The word rei’ah can be translated as neighbor, fellow or friend, and is even a Hebrew name (my niece’s name in fact!). While the verse that makes this word so famous comes from Parashat Kedoshim in the middle of the Torah, we also learn a great deal about what it means to be kind to others, to be a good neighbor, from this week’s parsha, Chayei Sarah.

Shortly after Sarah’s death at the beginning of Chayei Sarah, Avraham needed to
make burial arrangements for his beloved wife: Then Avraham rose from beside
his dead, and spoke to the Hittites, saying: “I am a ger v’toshav (resident alien) among you; sell me a burial site among you, that I may remove my dead for burial.” (Gen. 23:4)
Avraham mentioned his status as ger v’toshav, because a resident alien was unable
to purchase real estate. 

Midrashic commentary continues: Avraham is uncertain whether his neighbors accept him as a fellow resident or tolerate him as an alien in their midst.
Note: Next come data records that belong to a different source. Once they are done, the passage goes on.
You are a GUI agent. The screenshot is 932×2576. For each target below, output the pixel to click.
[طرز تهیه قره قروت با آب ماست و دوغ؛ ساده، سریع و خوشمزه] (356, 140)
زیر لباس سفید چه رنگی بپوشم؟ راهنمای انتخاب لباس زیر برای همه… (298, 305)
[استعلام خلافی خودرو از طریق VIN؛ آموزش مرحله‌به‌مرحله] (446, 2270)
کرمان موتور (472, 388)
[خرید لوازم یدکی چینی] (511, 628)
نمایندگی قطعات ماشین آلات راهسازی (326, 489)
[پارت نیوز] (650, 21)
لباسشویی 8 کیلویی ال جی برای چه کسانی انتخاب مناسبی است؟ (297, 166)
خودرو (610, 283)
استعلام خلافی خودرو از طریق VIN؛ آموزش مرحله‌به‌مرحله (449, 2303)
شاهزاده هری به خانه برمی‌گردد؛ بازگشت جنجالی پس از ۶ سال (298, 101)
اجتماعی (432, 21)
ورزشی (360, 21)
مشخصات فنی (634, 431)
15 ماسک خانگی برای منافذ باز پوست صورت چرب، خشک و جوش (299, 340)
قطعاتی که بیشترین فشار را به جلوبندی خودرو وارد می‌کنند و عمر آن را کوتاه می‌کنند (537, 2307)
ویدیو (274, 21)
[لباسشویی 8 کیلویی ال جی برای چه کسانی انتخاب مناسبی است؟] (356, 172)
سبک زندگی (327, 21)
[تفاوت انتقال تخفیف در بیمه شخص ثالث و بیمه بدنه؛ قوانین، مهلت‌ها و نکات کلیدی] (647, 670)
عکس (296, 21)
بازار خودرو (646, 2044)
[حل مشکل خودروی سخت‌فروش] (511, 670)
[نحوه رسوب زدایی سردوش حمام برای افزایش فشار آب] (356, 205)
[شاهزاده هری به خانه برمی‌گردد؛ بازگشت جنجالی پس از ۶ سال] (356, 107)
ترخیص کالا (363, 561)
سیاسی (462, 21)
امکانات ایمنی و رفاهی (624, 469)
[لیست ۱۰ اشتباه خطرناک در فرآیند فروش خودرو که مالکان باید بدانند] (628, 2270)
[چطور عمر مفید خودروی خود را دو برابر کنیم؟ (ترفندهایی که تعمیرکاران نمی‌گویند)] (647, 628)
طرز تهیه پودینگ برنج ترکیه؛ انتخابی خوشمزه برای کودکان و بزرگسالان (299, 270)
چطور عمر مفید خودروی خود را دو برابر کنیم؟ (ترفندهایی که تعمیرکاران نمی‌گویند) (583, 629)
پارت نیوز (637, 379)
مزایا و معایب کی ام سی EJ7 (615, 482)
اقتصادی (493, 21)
The Hittite’s answer surprises him: “Hear us, my lord: you are the elect of God among us. Bury your dead in the choicest of our burial places; none of us will withhold his burial place from you for burying your dead.” (Gen. 23:5-6) Avraham is surprised because the Hittites have gone beyond acceptance and toleration. They truly admire him for the quality of his faith: “you are the elect of God among us.”

This opening section of Chayei Sarah is a paragon for how to respect our
neighbors, regardless of our differences. 

Sarah’s burial plot was the first parcel of real estate acquired by Avraham in the promised land, Cana’an, Eretz Yisrael, Medinat Yisrael. And we sadly know that the kindness of the Hittites to Avraham is only a dream right now; to live in peace with our neighbors has been our never ending challenge and goal. To be able to respect one another’s differences is to value all of humanity, to love our fellows as ourselves.

We, Jews, are living in surreal times, where our home is being threatened. We should not live in horror. We should not live in fear. 

I pray for an end to this war, for a time when we can live in peace with our neighbors, for a time when the Hittite’s attitude toward Avraham prevails, for a time when the Prophet Isaiah’s vision will be fulfilled: “A nation shall not raise a sword against a nation, and they shall not learn any more war.”